Privacy has already been harmed greatly, and surveillance is already excessive. And let me remind you that the safety we were promised in return didn't arrive.
The last good argument against mass-surveillance was "They cannot keep an eye on all of us" but I think modern automation and data processing has defeated that argument (people have just forgotten to update their cached stance on the issue).
Enough ranting. The Unabomber argued for why increases in technology would necessarily lead to reduced freedom, and I think his argument is sound from a game theory perspective. Looking at the world, it's also trivial to observe this effect, while it's difficult to find instances in which the amount of laws have decreased, or in which privacy has been won back (also applies to regulations and taxes. Many things have a worrying one-way tendency). The end-game can be predicted with simple exterpolation, but if you need an argument it's that technology is a power-modifier, and that there's an asymmetry between attack and defense (the ability to attack grows faster, which I believe caused the MAD stalemate).
I don't think it's difficult to make a case for "1", but I personally wouldn't bother much with "2" - I don't want to prepare myself for something when I can help slow it down. Hopefully web 3.0 will make smaller communities possible, resisting the pathelogical urge to connect absolutely everything together. By which time, we can get separation back, so that I can spend my time around like-minded people rather than being moderated to the extent that no groups in existence are unhappy with my behaviour. This would work out well unless encryption gets banned.
The maximization of functions lead to the death of humanity (literally or figuratively), but so does minimization (I'm arguing that pro-surveillance arguments are moral in origin and that they make a virtue out of death)
This seems like a problem of infinite regress.
"Solving it is easy, just do X"
"The problems is that people don't do X, how do we make them?"
"Just do Y"
"The problem is that people don't do Y, how do we make them?"
"Just do Z"
...
To name some power upstream factors, I'd say "Increase the social value of growth and maturity". I guess this is what we did in the past, actually. Then people started complaining that our standards were harsh because it made losers low value, and then they gave power and benefits to the status of victim, and then people started competing in playing the victim rather than in improving their character to something worthy of respect.

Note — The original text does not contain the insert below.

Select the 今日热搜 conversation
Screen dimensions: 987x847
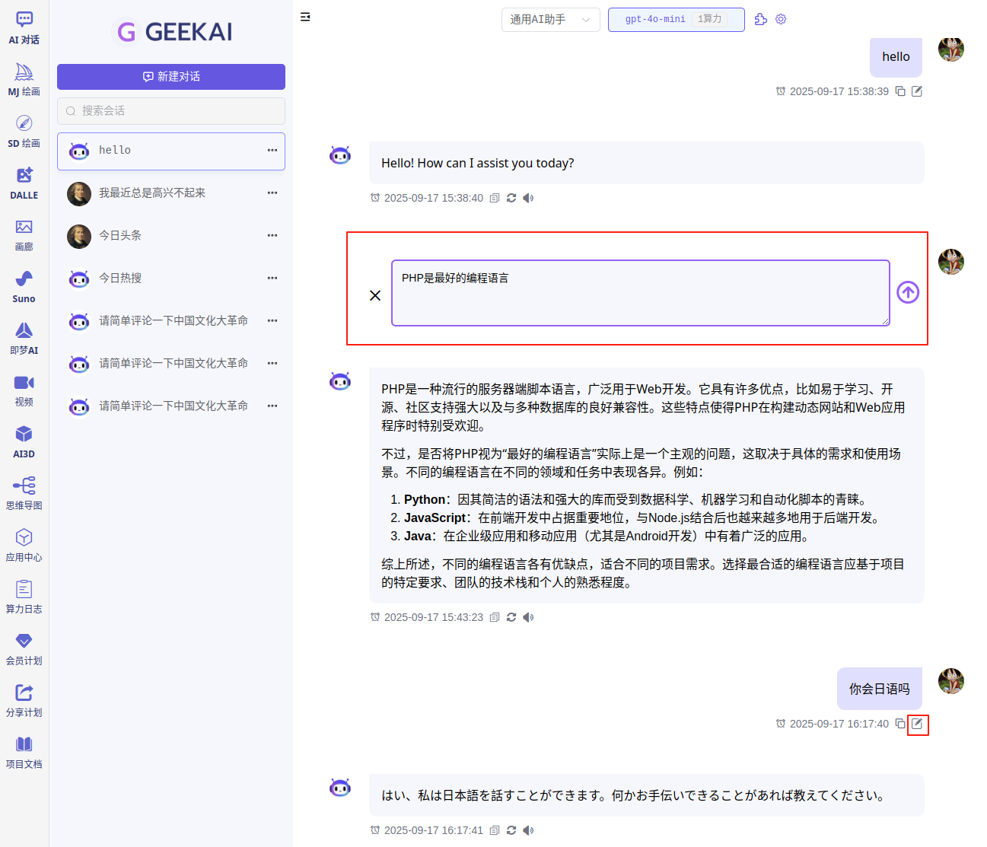(x=120, y=279)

By the way, another powerful influence in the worsening of society seems to be large companies who play on social norms, personal needs, and social perception in order to make money. "Real men do ___", "___ is pretentious", "Doing ___ is cringe". Statements like this influence how people behave and what they strive for, since the vast majority of people want to appear in a way that others approve of. We must have fallen a long way as a society, for the only positive pressure I can think of is neo-nazis who encourage others to improve themselves (to read old books and lift weights)
Let's see .. People are doing away with family core values, claiming that it's getting in their way of freedom (but I think that it's an immature dislike of responsibility and obligation, with a dash of narcissism which makes people avoid actions which do not benefit them personally). Family bonds also seem to be weakning because of politics, some families split apart because of disagreements on who to vote for, and this is a new problem to me, I don't recall hearing of such things before 2016.
Another factor making things worse is that the media reports on the absolutely stupidest people that they can find, in order to make the "political enemy" look as bad as possible. But this has the side-effect of people overestimating themselves. If somebody felt they were a math genius for knowing basic trig functions, they'd walk around feeling smug, never pushing themselves into university-level maths.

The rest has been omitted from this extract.